--- AVAILABLE DATA ---

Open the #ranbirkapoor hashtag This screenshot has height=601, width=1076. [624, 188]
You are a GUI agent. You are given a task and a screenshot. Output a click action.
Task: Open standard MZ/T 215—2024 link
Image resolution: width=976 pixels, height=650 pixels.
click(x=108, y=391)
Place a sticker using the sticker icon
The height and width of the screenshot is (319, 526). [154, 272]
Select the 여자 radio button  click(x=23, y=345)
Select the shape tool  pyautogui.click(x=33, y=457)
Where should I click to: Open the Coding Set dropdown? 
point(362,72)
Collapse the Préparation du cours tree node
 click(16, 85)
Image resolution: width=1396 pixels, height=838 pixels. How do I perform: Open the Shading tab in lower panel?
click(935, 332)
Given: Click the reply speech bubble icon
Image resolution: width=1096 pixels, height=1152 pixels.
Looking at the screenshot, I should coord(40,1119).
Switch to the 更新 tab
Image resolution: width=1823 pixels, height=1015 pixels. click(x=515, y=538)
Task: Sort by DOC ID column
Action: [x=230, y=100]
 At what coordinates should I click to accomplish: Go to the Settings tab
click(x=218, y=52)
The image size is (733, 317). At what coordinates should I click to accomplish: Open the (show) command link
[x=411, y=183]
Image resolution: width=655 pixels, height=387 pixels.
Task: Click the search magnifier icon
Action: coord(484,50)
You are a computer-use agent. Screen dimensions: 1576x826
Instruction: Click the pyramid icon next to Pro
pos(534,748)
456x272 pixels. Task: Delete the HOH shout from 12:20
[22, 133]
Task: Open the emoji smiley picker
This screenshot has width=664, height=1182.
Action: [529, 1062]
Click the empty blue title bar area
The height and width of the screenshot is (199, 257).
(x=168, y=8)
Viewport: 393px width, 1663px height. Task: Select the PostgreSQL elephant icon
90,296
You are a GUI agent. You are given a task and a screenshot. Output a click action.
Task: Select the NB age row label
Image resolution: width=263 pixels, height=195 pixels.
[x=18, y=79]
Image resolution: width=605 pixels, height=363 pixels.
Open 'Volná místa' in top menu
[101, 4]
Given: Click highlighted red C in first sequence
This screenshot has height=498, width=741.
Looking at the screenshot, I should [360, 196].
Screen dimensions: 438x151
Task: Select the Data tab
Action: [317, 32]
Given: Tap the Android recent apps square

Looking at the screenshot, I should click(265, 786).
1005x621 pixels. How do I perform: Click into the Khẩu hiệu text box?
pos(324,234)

---

_GIVEN PROBLEM_.
Output every line of these data entries with no changes.

_REPLY TO THE EXERCISE_.
Open the #ranbirkapoor hashtag This screenshot has height=601, width=1076. [624, 188]
You are a GUI agent. You are given a task and a screenshot. Output a click action.
Task: Open standard MZ/T 215—2024 link
Image resolution: width=976 pixels, height=650 pixels.
click(x=108, y=391)
Place a sticker using the sticker icon
The height and width of the screenshot is (319, 526). [154, 272]
Select the 여자 radio button  click(x=23, y=345)
Select the shape tool  pyautogui.click(x=33, y=457)
Where should I click to: Open the Coding Set dropdown? 
point(362,72)
Collapse the Préparation du cours tree node
 click(16, 85)
Image resolution: width=1396 pixels, height=838 pixels. How do I perform: Open the Shading tab in lower panel?
click(935, 332)
Given: Click the reply speech bubble icon
Image resolution: width=1096 pixels, height=1152 pixels.
Looking at the screenshot, I should coord(40,1119).
Switch to the 更新 tab
Image resolution: width=1823 pixels, height=1015 pixels. click(x=515, y=538)
Task: Sort by DOC ID column
Action: [x=230, y=100]
 At what coordinates should I click to accomplish: Go to the Settings tab
click(x=218, y=52)
The image size is (733, 317). At what coordinates should I click to accomplish: Open the (show) command link
[x=411, y=183]
Image resolution: width=655 pixels, height=387 pixels.
Task: Click the search magnifier icon
Action: coord(484,50)
You are a computer-use agent. Screen dimensions: 1576x826
Instruction: Click the pyramid icon next to Pro
pos(534,748)
456x272 pixels. Task: Delete the HOH shout from 12:20
[22, 133]
Task: Open the emoji smiley picker
This screenshot has width=664, height=1182.
Action: [529, 1062]
Click the empty blue title bar area
The height and width of the screenshot is (199, 257).
(x=168, y=8)
Viewport: 393px width, 1663px height. Task: Select the PostgreSQL elephant icon
90,296
You are a GUI agent. You are given a task and a screenshot. Output a click action.
Task: Select the NB age row label
Image resolution: width=263 pixels, height=195 pixels.
[x=18, y=79]
Image resolution: width=605 pixels, height=363 pixels.
Open 'Volná místa' in top menu
[101, 4]
Given: Click highlighted red C in first sequence
This screenshot has height=498, width=741.
Looking at the screenshot, I should [360, 196].
Screen dimensions: 438x151
Task: Select the Data tab
Action: [317, 32]
Given: Tap the Android recent apps square

Looking at the screenshot, I should click(265, 786).
1005x621 pixels. How do I perform: Click into the Khẩu hiệu text box?
pos(324,234)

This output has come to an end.